Good morning. London’s blue-chip stocks are set to make consistent strides this Monday, but persistent unrest in the Middle East might cap the potential gains.
Spread betting firms project a rise of around 6 points in the FTSE 100, following its increase of 43.04 points to close at 7,494.58 last Friday.
Amidst this, crude prices spiked to nearly $89 a barrel on Monday, driven by worries that the assault by Hamas on Israel could intensify Middle Eastern tensions and impact the production from major oil exporters.

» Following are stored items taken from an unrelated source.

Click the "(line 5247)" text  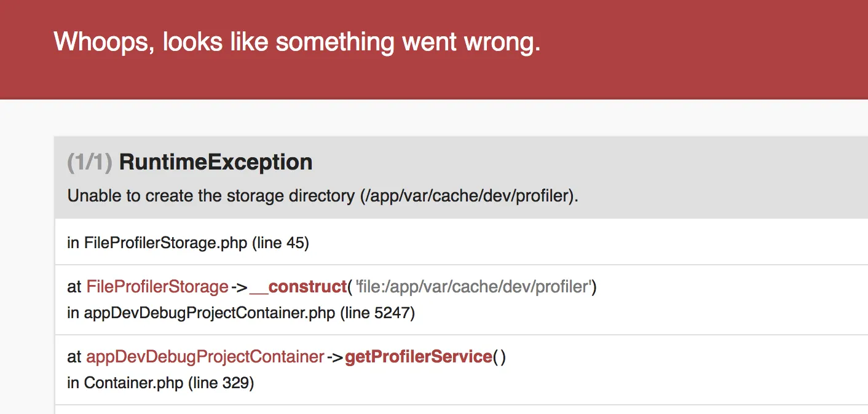click(377, 313)
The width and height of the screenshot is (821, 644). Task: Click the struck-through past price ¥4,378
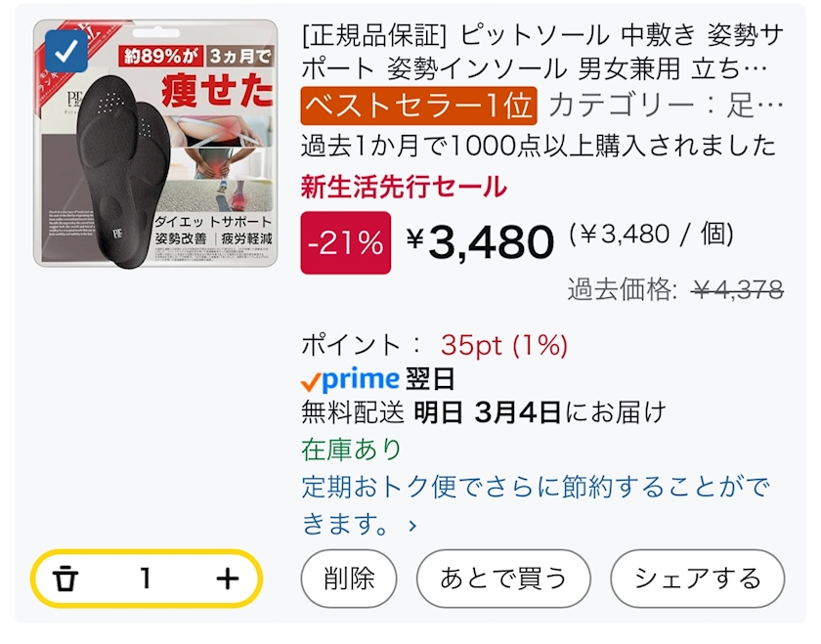click(737, 289)
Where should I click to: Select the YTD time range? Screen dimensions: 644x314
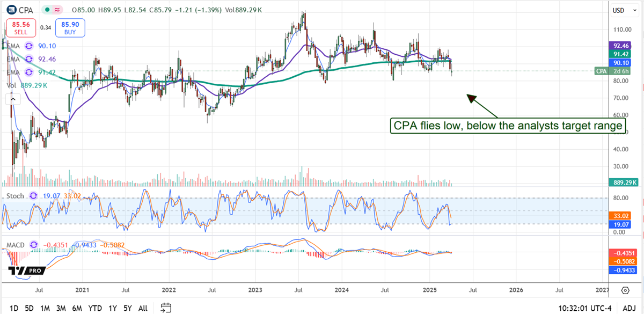tap(95, 308)
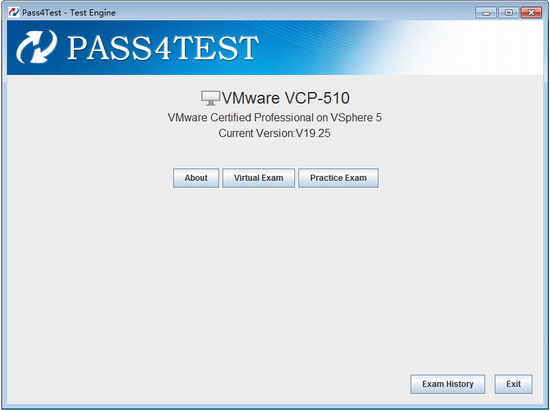Minimize the Test Engine window

[486, 13]

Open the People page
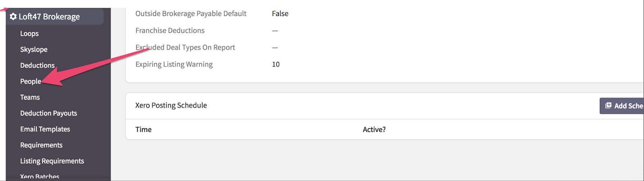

Ipek Ozkardeskaya of Swissquote Bank remarked, “The unpredictable nature of geopolitical events makes it challenging to foresee the exact magnitude of price fluctuations. With both the US and Iran becoming entangled in the unrest, there’s potential for heightened tensions.”
“Looking at it price-wise, the US crude’s $90 per barrel mark might attract significant offers. The ongoing Middle Eastern unrest, if it escalates, could push the global economy perilously close to a recession, thereby reducing the demand for oil. It’s premature to make a definitive judgment.”
Meanwhile, back in London, Metro Bank has finalized a financial agreement with its investors. This deal, reached after intensive weekend discussions, is anticipated to grant the UK’s challenger bank some much-needed respite and address a capital deficit that spurred regulatory conversations.
The arrangement, disclosed on Sunday evening, encompasses a £325 million capital boost—comprising £150 million of new equity from Metro’s primary shareholders and an additional £175 million of debt from bondholders.